In the video below Juan Browne has strong feelings about this incident. Shortly after posting it, he wrote a comment saying, “GROUNDSPEED NOT AIRSPEED!”
Below is an excerpt from a statement released November 17, 2021 by the Larimer County Sheriff’s office:
“On the morning of November 16, 2021, the Larimer County Sheriff’s Office and many partner agencies responded to and began fighting the Kruger Rock Fire southeast of Estes Park. The terrain where most of the fire was burning made it too dangerous to insert firefighters to battle the fire directly. The gusty winds, higher than normal temperatures, and low relative humidity suggested great potential for the fire to grow quickly. Incident Command knew the best chance of getting ahead of the fire was with the use of air drops from aviation resources.

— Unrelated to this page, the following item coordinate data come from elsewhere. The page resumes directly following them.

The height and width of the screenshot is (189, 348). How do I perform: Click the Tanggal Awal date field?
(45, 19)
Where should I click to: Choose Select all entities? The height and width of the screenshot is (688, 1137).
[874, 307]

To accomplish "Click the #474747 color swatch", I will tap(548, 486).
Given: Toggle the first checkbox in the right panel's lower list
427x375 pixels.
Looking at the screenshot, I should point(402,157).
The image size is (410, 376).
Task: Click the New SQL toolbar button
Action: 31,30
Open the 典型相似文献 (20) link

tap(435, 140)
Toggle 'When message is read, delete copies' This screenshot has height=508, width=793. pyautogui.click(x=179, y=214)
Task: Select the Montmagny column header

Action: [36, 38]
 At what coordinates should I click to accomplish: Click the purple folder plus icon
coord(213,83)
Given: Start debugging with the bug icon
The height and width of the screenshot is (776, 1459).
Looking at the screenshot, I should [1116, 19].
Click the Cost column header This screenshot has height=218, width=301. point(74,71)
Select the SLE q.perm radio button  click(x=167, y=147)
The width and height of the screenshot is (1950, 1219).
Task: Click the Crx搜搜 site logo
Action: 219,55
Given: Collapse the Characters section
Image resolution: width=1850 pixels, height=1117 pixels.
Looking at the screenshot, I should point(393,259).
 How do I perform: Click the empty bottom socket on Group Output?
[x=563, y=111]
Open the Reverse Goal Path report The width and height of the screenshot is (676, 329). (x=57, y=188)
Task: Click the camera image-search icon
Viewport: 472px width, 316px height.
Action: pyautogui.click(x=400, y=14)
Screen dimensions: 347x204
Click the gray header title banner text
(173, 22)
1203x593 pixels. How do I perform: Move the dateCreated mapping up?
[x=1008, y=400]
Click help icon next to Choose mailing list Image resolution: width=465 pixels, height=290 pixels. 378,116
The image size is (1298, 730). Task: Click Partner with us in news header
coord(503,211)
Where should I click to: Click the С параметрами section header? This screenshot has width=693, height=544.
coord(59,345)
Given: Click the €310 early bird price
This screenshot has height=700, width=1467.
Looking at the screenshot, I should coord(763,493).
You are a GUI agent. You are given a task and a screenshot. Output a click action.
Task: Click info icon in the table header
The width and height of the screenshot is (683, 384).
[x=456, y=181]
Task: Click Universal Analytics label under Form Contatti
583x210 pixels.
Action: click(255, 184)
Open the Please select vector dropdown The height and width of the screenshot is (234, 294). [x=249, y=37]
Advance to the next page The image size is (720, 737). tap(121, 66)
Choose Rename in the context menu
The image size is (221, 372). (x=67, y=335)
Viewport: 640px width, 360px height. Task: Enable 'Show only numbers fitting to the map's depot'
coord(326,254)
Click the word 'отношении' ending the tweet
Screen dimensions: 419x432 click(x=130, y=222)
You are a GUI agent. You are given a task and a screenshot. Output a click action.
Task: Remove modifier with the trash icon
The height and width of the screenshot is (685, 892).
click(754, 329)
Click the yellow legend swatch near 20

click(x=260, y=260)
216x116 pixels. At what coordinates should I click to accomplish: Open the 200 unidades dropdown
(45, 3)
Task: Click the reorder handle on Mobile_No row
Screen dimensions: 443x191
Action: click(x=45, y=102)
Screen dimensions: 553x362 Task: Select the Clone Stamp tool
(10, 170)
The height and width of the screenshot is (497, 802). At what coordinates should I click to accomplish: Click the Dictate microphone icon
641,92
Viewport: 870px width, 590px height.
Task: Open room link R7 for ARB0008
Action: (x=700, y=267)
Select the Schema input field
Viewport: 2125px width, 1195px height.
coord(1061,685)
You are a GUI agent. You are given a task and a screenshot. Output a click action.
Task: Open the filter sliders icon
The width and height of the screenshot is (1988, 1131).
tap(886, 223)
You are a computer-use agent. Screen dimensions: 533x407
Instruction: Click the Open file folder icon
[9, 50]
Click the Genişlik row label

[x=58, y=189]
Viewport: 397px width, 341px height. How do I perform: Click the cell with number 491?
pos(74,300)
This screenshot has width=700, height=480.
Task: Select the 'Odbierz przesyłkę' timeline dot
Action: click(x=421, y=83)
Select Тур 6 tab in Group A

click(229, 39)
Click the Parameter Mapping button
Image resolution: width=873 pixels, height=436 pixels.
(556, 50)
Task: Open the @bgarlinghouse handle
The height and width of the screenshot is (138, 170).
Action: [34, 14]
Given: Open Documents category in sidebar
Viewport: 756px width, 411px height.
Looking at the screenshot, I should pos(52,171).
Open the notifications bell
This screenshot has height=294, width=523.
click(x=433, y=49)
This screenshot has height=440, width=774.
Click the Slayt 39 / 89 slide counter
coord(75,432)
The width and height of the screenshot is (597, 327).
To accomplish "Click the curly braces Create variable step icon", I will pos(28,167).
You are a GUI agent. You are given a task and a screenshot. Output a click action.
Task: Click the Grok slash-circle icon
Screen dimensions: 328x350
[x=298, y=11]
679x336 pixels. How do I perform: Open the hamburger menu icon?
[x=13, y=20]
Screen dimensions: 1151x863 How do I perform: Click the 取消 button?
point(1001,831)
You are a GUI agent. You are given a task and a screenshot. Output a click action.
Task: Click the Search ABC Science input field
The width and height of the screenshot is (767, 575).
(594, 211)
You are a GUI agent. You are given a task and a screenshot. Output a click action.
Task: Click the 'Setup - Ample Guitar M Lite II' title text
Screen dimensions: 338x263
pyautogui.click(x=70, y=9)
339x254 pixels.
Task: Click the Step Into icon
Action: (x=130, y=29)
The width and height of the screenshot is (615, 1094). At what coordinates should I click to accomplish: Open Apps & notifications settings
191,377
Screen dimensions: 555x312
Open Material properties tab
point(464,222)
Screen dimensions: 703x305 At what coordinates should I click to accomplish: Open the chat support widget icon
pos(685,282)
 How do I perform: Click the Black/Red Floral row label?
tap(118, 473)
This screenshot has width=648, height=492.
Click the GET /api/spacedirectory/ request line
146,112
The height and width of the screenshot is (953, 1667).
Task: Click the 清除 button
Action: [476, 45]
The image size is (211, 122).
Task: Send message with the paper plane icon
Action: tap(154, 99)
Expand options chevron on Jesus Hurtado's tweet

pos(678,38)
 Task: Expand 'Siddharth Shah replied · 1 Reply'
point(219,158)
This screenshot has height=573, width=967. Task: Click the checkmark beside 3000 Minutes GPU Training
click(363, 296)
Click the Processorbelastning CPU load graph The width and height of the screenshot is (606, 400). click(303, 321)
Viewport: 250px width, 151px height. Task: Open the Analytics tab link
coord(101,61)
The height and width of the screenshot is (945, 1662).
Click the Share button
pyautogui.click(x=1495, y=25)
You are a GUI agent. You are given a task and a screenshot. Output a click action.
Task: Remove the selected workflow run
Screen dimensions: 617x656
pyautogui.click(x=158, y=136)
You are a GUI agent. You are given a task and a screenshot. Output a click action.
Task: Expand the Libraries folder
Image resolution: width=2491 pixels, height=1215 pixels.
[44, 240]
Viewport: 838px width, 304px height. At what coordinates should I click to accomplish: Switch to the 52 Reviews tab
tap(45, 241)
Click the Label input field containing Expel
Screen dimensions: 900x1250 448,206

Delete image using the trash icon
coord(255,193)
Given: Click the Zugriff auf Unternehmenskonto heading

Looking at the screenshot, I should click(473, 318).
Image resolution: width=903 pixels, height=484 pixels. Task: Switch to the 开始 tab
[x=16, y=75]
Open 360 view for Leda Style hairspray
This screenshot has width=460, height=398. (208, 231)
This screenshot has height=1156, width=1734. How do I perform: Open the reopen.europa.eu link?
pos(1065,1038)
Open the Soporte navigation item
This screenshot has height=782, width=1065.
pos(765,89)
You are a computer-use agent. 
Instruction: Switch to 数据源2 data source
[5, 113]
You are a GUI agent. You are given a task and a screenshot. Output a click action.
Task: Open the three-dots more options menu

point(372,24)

“Around midday, LCSO reached out to CO Fire Aviation (Fort Morgan, CO) and asked if they would be able to assist with air operations. CO Fire Aviation said they were available, had a plane, a pilot, and were interested in assisting. They also discussed the fire and weather behavior as LCSO wanted to make sure CO Fire Aviation was aware of and comfortable with the conditions.
“A few hours later, CO Fire Aviation said they were checking the weather and crosswinds at the fire and were comfortable making air drops. The plane left Fort Morgan and headed to the fire with a load of water. With LCSO resources on the ground communicating with the pilot, the water drop was successful. The pilot reported the wind was not too bad at the fire and said he would head to Loveland to get a load of suppressant to make a second drop.
“About an hour later, the plane returned to the fire and the pilot told ground resources it was turbulent over the fire, conditions were not ideal to make a drop, and that he was going to make one more pass and then return to Loveland. Moments later, at approximately 6:37 p.m., ground resources heard the plane crash.
“LCSO’s relationship with CO Fire Aviation began earlier this year when CO Fire Aviation invited LCSO, several fire departments, and other counties to a demonstration they had planned in Loveland. LCSO representatives attended the demonstration and were interested in the services CO Fire Aviation were offering, including night air operations.
“In recent years, we have experienced the severe fire behavior in Colorado as demonstrated by the 2020 Cameron Peak Fire. Recent advances in technology to achieve night air operations already in use in other states has proven to be an effective tactic to help prevent medium-sized fires from exploding and making large runs like we saw last year.
“LCSO also knew that air resources are often stretched thin and sometimes not available when needed. After the Loveland demonstration, LCSO continued talks with CO Fire Aviation to learn more about their services, response times, costs, etc. CO Fire Aviation offered the capability and LCSO was willing to give them the opportunity if it would benefit firefighting operations.
“LCSO entered into a verbal “call when needed” contract with CO Fire Aviation on October 5, 2021 in lieu of an exclusive use contract. A written contract is still being negotiated. LCSO had reached out to CO Fire Aviation about their services during other fires this year, but they either did not have the availability, or it was decided air operations were not needed on those fires. The Kruger Rock Fire is the first time LCSO used the services of CO Fire Aviation.”